_GOAL 1_. Transcribe the portion of the Daily Temperatures problem page starting with "739. Daily Temperatures" and going on through "answer[i] == 0 instead.".

_DOCUMENT SECTION_.

[start]

739. Daily Temperatures

中文文档

Description

Given an array of integers temperatures represents the daily temperatures, return an array answer such that answer[i] is the number of days you have to wait after the ith day to get a warmer temperature. If there is no future day for which this is possible, keep answer[i] == 0 instead.

 

Example 1:

Input: temperatures = [73,74,75,71,69,72,76,73]
Output: [1,1,4,2,1,1,0,0]

Example 2:

Input: temperatures = [30,40,50,60]
Output: [1,1,1,0]

Example 3:

Input: temperatures = [30,60,90]
Output: [1,1,0]

 

Constraints:

  • 1 <= temperatures.length <= 105
  • 30 <= temperatures[i] <= 100

Solutions

Solution 1: Monotonic Stack

This problem requires us to find the position of the first element greater than each element to its right, which is a typical application scenario for a monotonic stack.

We traverse the array $\textit{temperatures}$ from right to left, maintaining a stack $\textit{stk}$ that is monotonically increasing from top to bottom in terms of temperature. The stack stores the indices of the array elements. For each element $\textit{temperatures}[i]$, we continuously compare it with the top element of the stack. If the temperature corresponding to the top element of the stack is less than or equal to $\textit{temperatures}[i]$, we pop the top element of the stack in a loop until the stack is empty or the temperature corresponding to the top element of the stack is greater than $\textit{temperatures}[i]$. At this point, the top element of the stack is the first element greater than $\textit{temperatures}[i]$ to its right, and the distance is $\textit{stk.top()} - i$. We update the answer array accordingly. Then we push $\textit{temperatures}[i]$ onto the stack and continue traversing.

After the traversal, we return the answer array.

The time complexity is $O(n)$, and the space complexity is $O(n)$. Here, $n$ is the length of the array $\textit{temperatures}$.

Python3

class Solution:
    def dailyTemperatures(self, temperatures: List[int]) -> List[int]:
        stk = []
        n = len(temperatures)

[end]

Stored dataset items:
[start]

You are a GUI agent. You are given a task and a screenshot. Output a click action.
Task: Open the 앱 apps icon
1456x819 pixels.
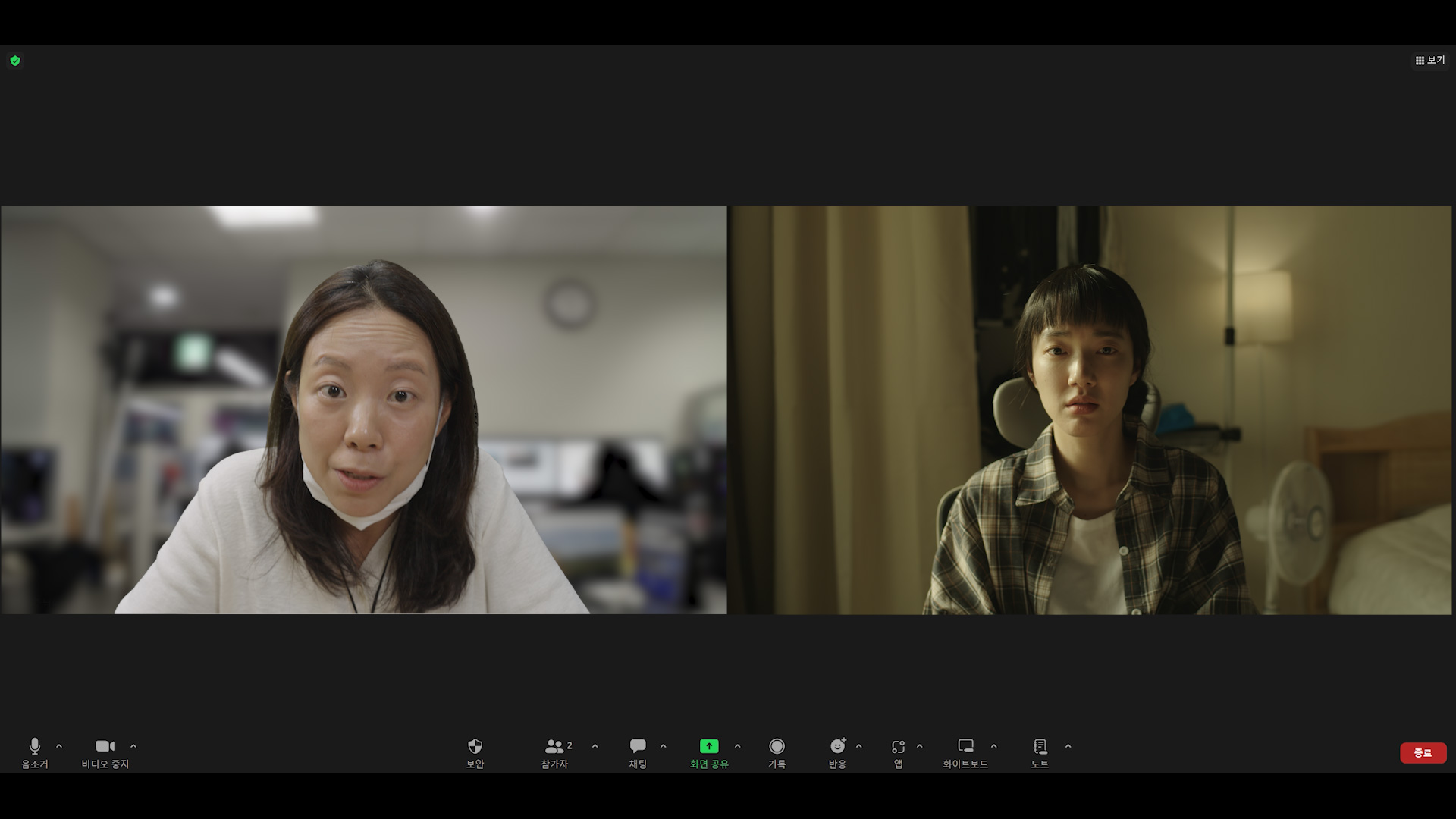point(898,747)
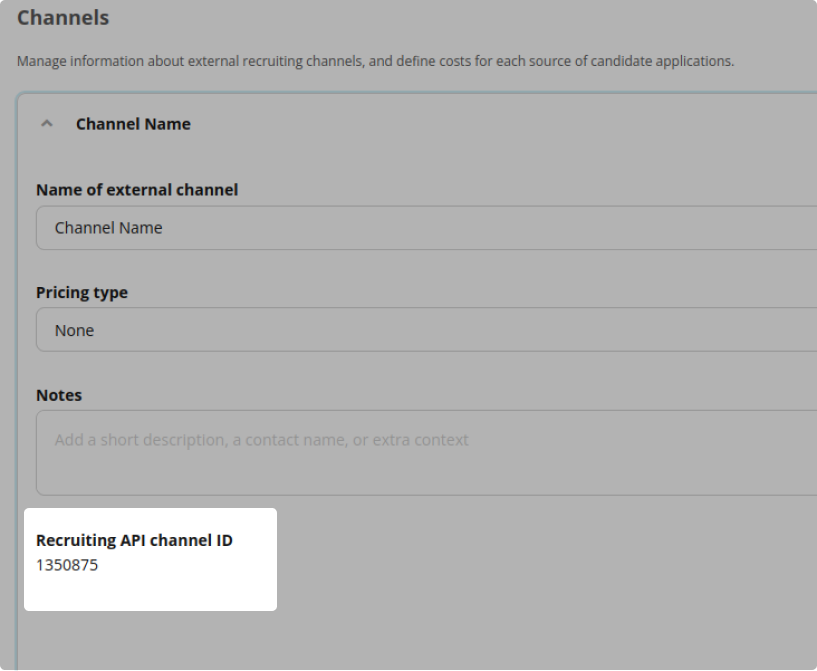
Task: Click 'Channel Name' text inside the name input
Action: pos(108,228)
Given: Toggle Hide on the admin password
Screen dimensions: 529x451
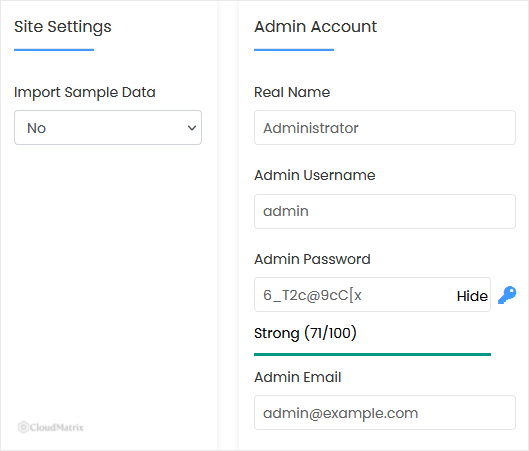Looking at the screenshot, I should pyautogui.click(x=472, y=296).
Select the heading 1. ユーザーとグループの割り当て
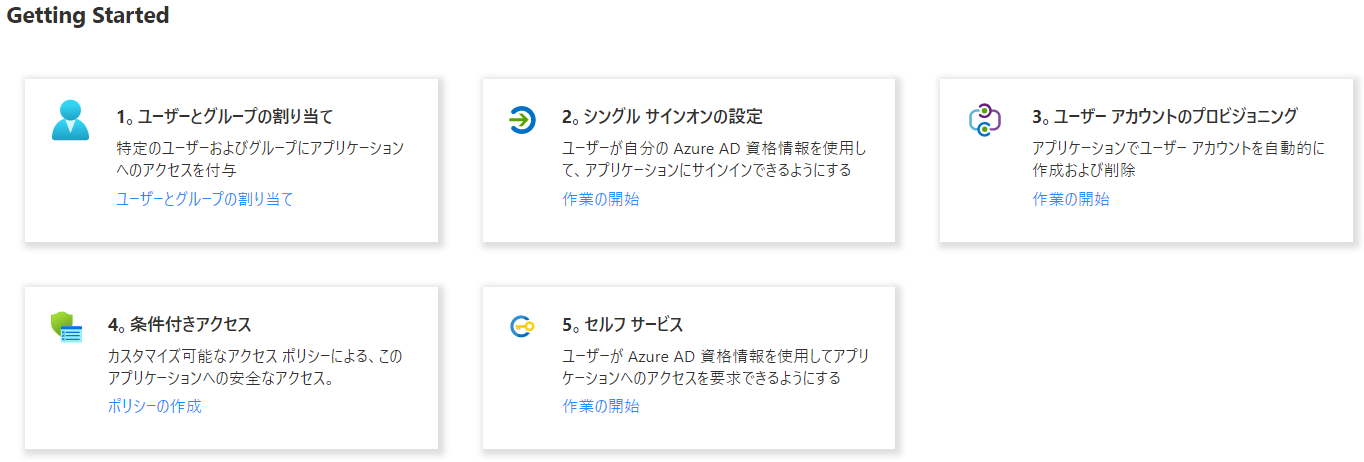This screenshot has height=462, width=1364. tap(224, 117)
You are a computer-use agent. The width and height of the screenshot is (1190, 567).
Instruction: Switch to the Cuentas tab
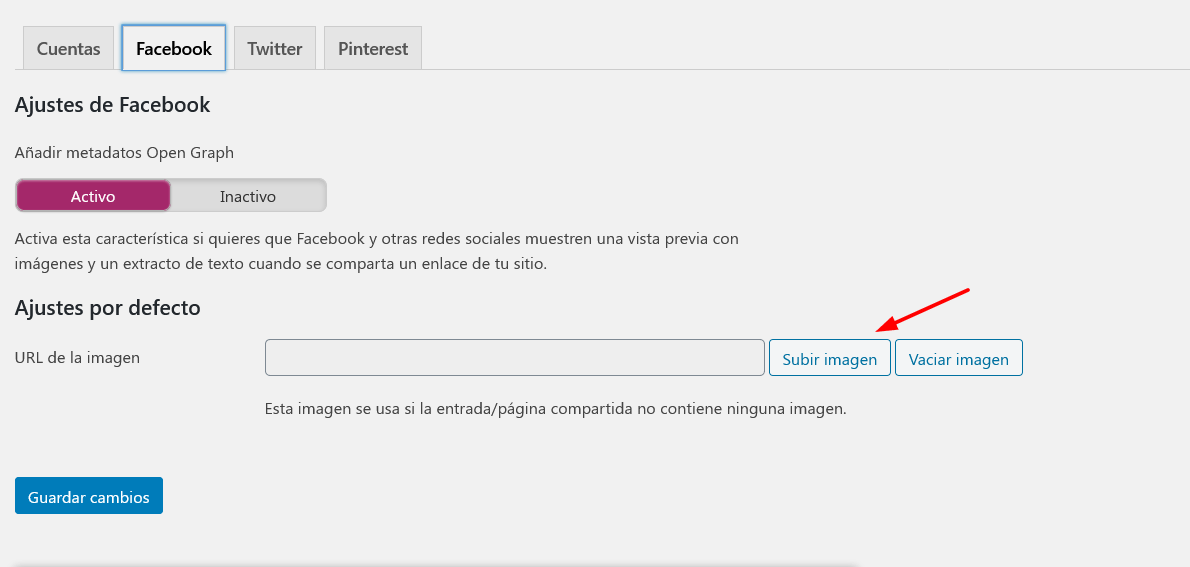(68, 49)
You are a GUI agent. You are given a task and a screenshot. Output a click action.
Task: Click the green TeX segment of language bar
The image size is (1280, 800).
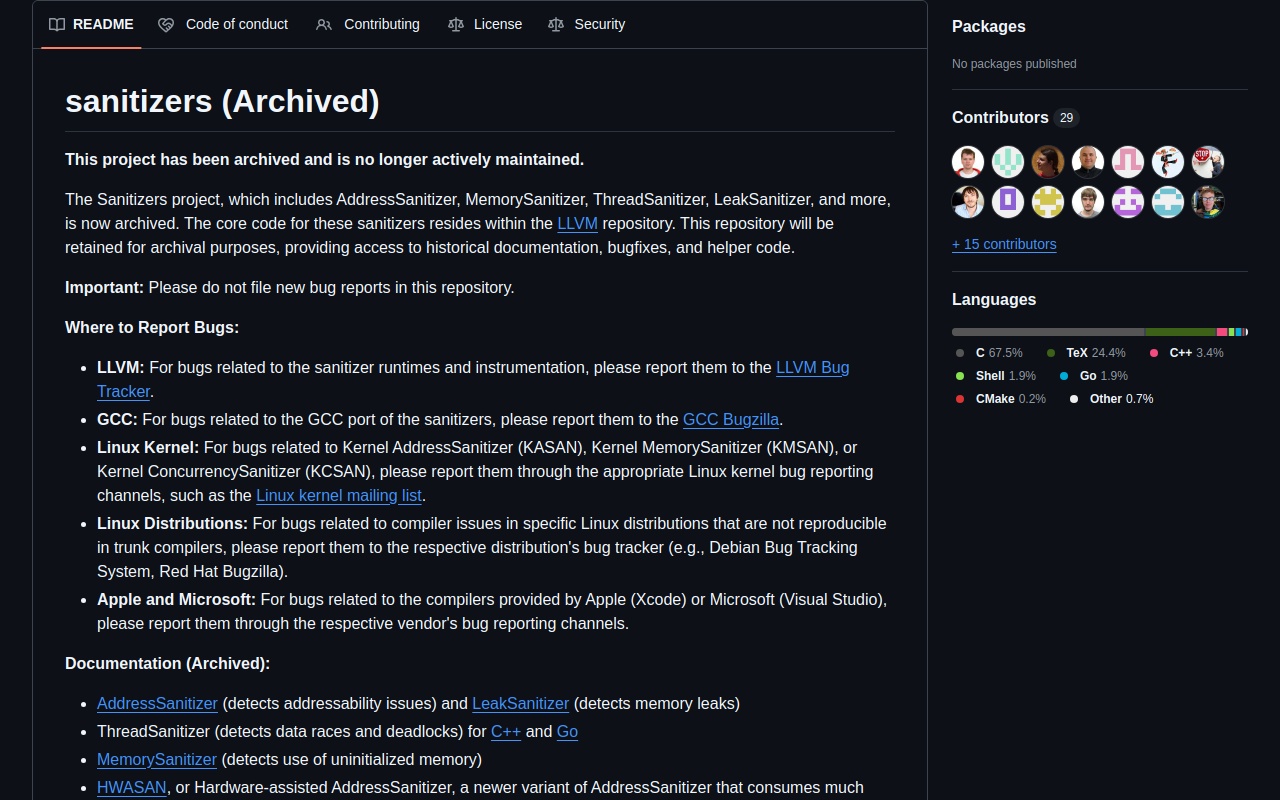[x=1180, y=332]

[end]

_GOAL 2_. Restate word for word the lines of the records starting with the line with "Given: Toggle Hide on the admin password" and going on through the line with "This screenshot has", omitting the pictures.

_WRITTEN ANSWER 1_.
739. Daily Temperatures

中文文档

Description

Given an array of integers temperatures represents the daily temperatures, return an array answer such that answer[i] is the number of days you have to wait after the ith day to get a warmer temperature. If there is no future day for which this is possible, keep answer[i] == 0 instead.

_WRITTEN ANSWER 2_.
Given: Toggle Hide on the admin password
Screen dimensions: 529x451
Looking at the screenshot, I should pyautogui.click(x=472, y=296).
Select the heading 1. ユーザーとグループの割り当て
This screenshot has height=462, width=1364. tap(224, 117)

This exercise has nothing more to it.